### WHAT YOU NEED TO DO
Only the number is needed: how many lines in the entries below contain the string "will"?

### DATA FOR REVIEW

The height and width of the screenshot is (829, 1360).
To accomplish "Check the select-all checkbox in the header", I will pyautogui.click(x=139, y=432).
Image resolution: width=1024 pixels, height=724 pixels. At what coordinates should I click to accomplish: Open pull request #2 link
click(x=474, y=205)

==

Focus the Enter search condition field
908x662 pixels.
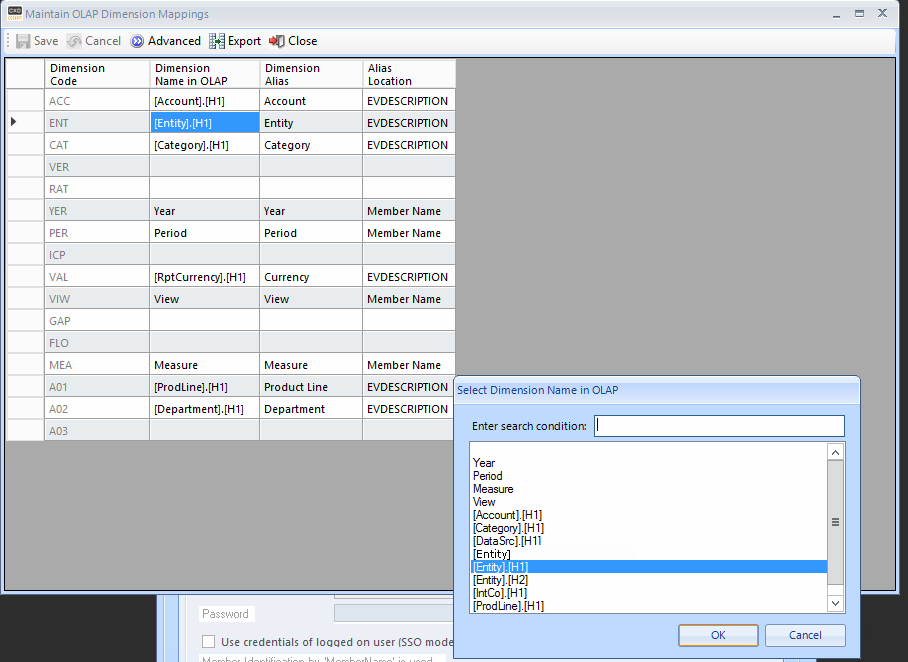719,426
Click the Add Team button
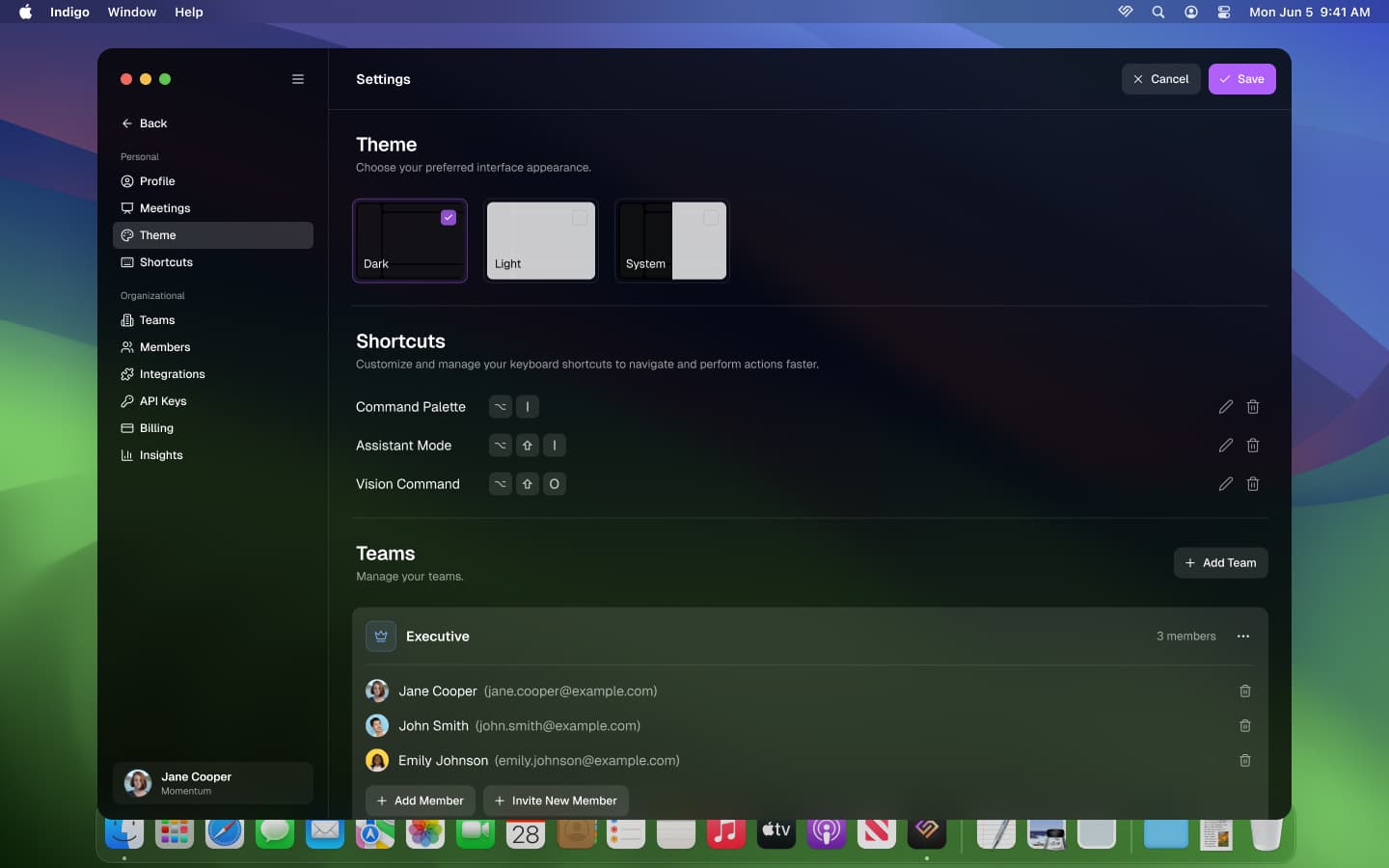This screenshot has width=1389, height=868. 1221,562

--

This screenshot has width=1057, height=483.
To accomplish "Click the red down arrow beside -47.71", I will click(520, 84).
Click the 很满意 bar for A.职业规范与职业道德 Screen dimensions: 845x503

### WRITTEN SOLUTION
2